Send it back in and tell them it wont focus. I just bought a go pro 2 months ago, great camera but the suction cup mount comes lose very easily I have found out.


----------



## Mr.Markus

AHAHA! Funny cause it wasn't me. That does need an award though. Good that you can laugh at it yourself.


----------



## maelawncare

Quality looked good though. I subscribed to your youtube account hoping for new videos once you get a new camera. 

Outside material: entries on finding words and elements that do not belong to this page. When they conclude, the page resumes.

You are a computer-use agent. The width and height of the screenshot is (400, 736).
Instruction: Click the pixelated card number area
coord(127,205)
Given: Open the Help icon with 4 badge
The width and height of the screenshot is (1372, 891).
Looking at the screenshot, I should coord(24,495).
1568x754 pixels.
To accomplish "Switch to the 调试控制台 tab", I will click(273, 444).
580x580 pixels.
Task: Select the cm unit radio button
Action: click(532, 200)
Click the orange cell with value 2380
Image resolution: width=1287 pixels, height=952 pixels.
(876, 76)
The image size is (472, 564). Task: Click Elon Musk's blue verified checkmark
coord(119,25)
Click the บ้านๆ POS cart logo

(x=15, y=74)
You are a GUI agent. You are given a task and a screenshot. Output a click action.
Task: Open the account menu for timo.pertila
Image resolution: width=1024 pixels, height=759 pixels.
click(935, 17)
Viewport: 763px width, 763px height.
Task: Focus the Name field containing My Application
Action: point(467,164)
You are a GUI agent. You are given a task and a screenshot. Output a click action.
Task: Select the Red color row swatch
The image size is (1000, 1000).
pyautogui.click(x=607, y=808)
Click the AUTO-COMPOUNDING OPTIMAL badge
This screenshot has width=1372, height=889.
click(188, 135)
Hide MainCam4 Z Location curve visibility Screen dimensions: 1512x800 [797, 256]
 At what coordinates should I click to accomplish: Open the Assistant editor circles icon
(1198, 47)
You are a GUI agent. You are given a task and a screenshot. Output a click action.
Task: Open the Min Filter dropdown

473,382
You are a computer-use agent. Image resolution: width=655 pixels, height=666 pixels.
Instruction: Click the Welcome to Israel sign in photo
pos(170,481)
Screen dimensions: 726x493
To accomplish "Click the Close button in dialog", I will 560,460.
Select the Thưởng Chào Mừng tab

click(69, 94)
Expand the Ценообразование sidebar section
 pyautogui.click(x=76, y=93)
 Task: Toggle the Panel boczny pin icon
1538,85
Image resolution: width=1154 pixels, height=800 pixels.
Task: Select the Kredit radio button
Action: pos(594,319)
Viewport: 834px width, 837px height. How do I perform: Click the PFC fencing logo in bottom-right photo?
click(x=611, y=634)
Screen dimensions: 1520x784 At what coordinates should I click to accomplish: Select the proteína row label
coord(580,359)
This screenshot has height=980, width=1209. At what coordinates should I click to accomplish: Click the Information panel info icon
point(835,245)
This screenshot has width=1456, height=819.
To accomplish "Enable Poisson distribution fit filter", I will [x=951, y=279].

I have done that to my phone once.


----------



## Moonlighter

Thanks for posting that. LOL


----------



## ken643

Thats funny as hell, thank for sharing, Sorry about the new camera


----------



## plowninja

That was great I am glad I'm not only one who does dumb crap like that.


----------



## theholycow

They could use that video in a tv commercial for their product..."run over by a truck, it keeps recording". They might give you a new one for that even if they won't goodwill it for the mount failure...


----------



## djr623

at least you killed it doing something good, mine got sent through the washing machine in my pants pockets. dunzo


----------



## maverjohn

LOL !! I hope your finding this as funny as the rest of us, :laughing:


----------



## mchur01

I was waiting for the plow to drop onto it, lmao


----------



## Tango

Tires look new too.


----------



## cosgo

Im sorry you lost your camara, but love your sense of humor about it... Captions are priceless.


----------



## kubotazd21

Maybe Loctite next time. Sorry for your loss.


----------



## Dr Who

LOL.... sucks that you broke the camera, but it was still some great footage!


----------



## DieselSlug

Wow, that sucks. Did have good picture quality tho! (before the encounter) As soon as the tire appeared i was getting prepared for some pancake.


----------



## JoeyM

oh well, live and learn. didn't have time to put the new gopro on, but snapped a phone pic:










.


----------



## homebuilt

did you see how well the zoom feature worked on that camera. it looked like it was literally touching the tire.


----------



## MatthewG

What setting do you run your gopro on? I have mine set on r4, it seems that in r5 it skips when played on my computer, but runs fine on my HDTV


----------



## BUFF

MatthewG;1425765 said:


> What setting do you run your gopro on? I have mine set on r4, it seems that in r5 it skips when played on my computer, but runs fine on my HDTV


I run my on R5 with no problems.


----------



## Dan85

Sorry about your camera, but that was pretty amusing! That was definitely some high quality video though, I was impressed.


----------



## move it

At least the screw didn't go into the tire, you would of seen it.


----------